Over the years, he has led a number of major initiatives in the domain of microelectronics security and trust. He co-founded the IEEE International Symposium on Hardware-Oriented Security and Trust (HOST) and served as HOST-2008 and HOST-2009 General Chair and continue to serve as Chair of the Steering Committee for HOST. He also co-founded IEEE Asian-HOST and the IEEE International Conference of Physical Assurance and Inspection of Electronics (PAINE). Further, he co-founded the Journal on Hardware and Systems Security (HaSS) and currently serving as EIC for HaSS. He is also led development of Trust-Hub sponsored by the National Science Foundation (NSF). He served as associate Editor-in-Chief (EIC) for IEEE Design and Test of Computers from 2012-2014. He is currently serving as an Associate Editor for IEEE Design and Test of Computers, JETTA, Journal of Low Power Electronics (JOLPE), ACM Transactions for Design Automation of Electronic Systems (TODAES), IEEE Transactions on Computers, and IEEE Transactions on VLSI (TVLSI). He has served as an IEEE Distinguished Speaker and an ACM Distinguished Speaker from 2010-2013. Further, he served as an ambassador of cybersecurity for IEEE from 2016-2020.

Prior to joining University of Florida, Dr. Tehranipoor served as the founding director of the Center for Hardware Assurance, Security, and Engineering (CHASE) and the Comcast Center of Excellence in Security Innovation (CSI) at the University of Connecticut.

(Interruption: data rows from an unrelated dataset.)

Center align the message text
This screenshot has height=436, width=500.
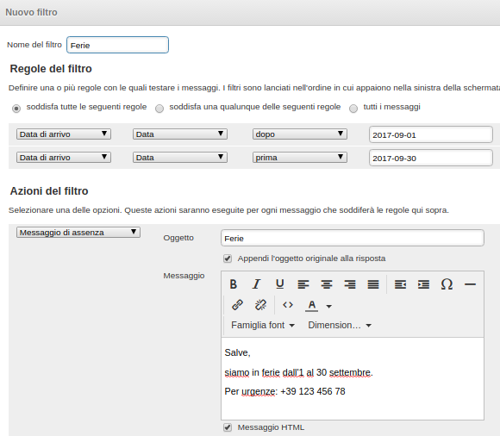click(x=327, y=284)
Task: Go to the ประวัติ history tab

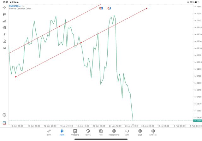Action: pyautogui.click(x=88, y=132)
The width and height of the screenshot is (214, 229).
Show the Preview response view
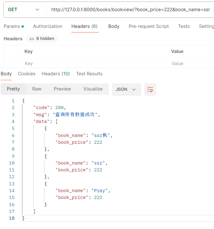[x=62, y=89]
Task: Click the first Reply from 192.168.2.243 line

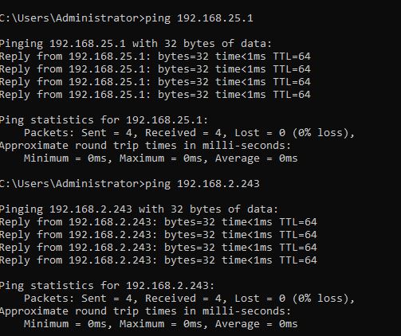Action: coord(159,222)
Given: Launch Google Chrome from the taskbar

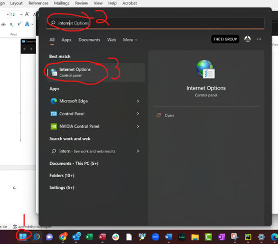Looking at the screenshot, I should tap(63, 237).
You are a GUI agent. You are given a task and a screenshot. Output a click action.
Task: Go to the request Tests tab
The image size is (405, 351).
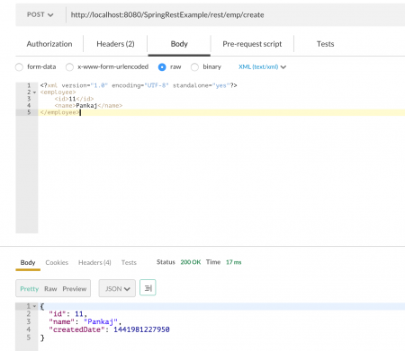coord(325,44)
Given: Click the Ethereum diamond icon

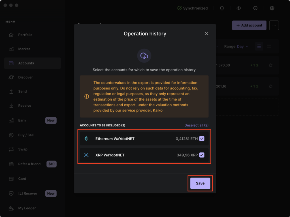Looking at the screenshot, I should click(x=86, y=139).
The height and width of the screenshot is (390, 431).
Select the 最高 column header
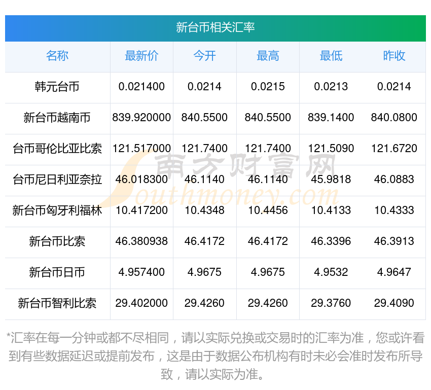pos(268,56)
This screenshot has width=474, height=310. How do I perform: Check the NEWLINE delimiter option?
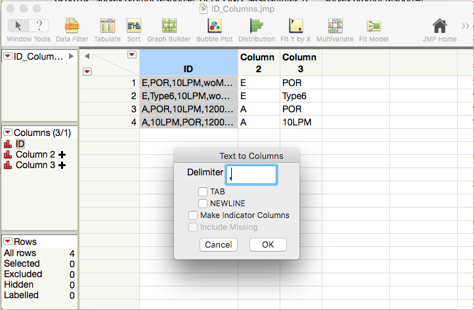[204, 204]
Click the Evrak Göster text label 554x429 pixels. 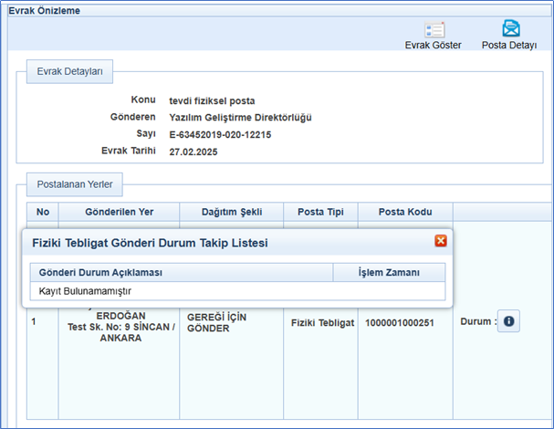(434, 46)
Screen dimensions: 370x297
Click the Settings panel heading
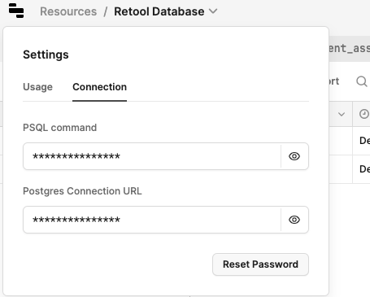click(46, 55)
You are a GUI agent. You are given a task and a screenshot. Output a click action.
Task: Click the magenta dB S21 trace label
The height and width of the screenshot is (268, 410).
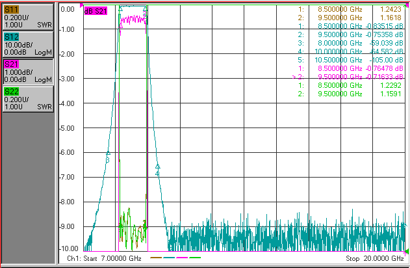[96, 11]
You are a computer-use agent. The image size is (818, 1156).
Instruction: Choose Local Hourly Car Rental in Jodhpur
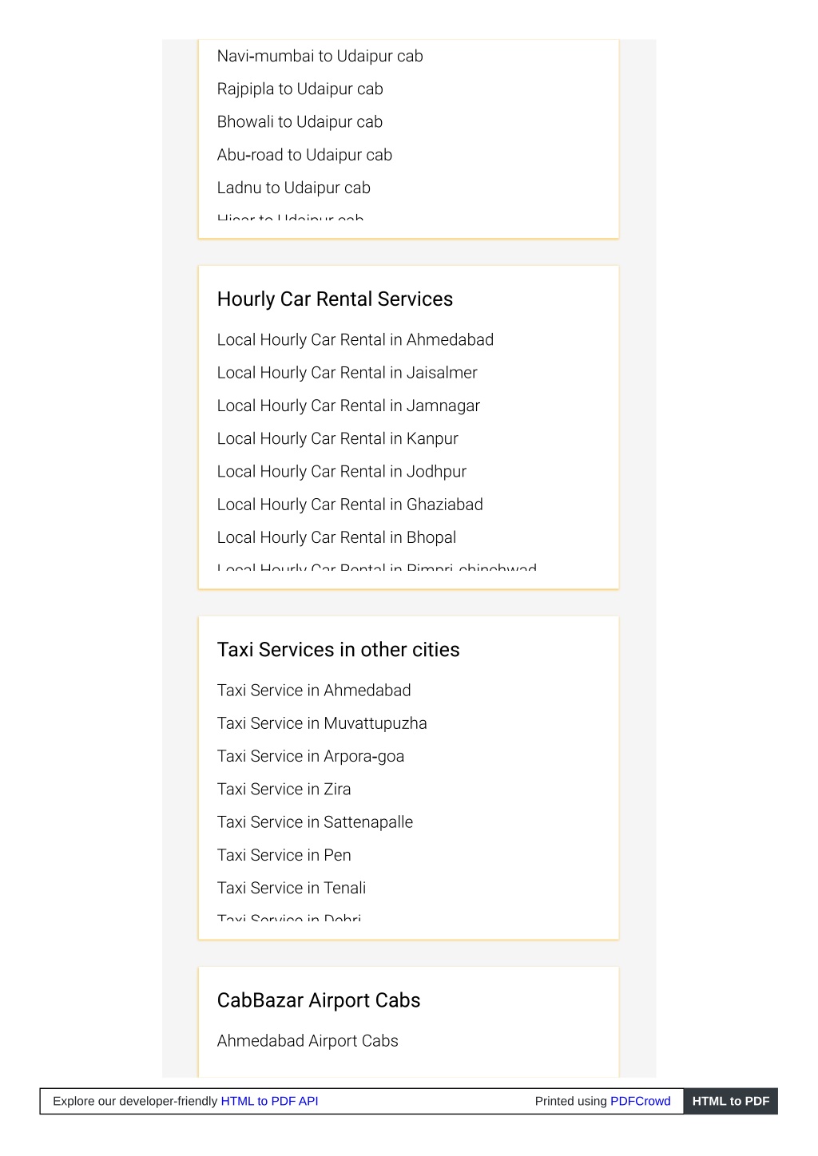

Dr. Farimah Farahmandi is the Wally Rhines Endowed Professor in Hardware Security in the Department of Electrical and Computer Engineering (ECE) at the University of Florida. She also serves as the Associate Director of the Florida Institute for Cybersecurity (FICS) at the University of Florida. Her research focuses on hardware security verification, formal methods, fault-injection attack analysis, and post-silicon validation and debug, resulting in 7 books and over 140 publications in these fields. Dr. Farahmandi’s research has been sponsored by a variety of leading companies and government agencies. For her contributions, she is a recipient of 7 best paper and nomination awards, and was recognized with the ACM/IEEE DAC Under 40 Innovators Award (2024), the Best Assistant Professor Award at the University of Florida (2024), the Excellence in Service Award (2023), and the Excellence in Research Award (2022) from the ECE department at UF. She also received the prestigious Young Faculty Award from SRC (2022) and the NSF CAREER Award.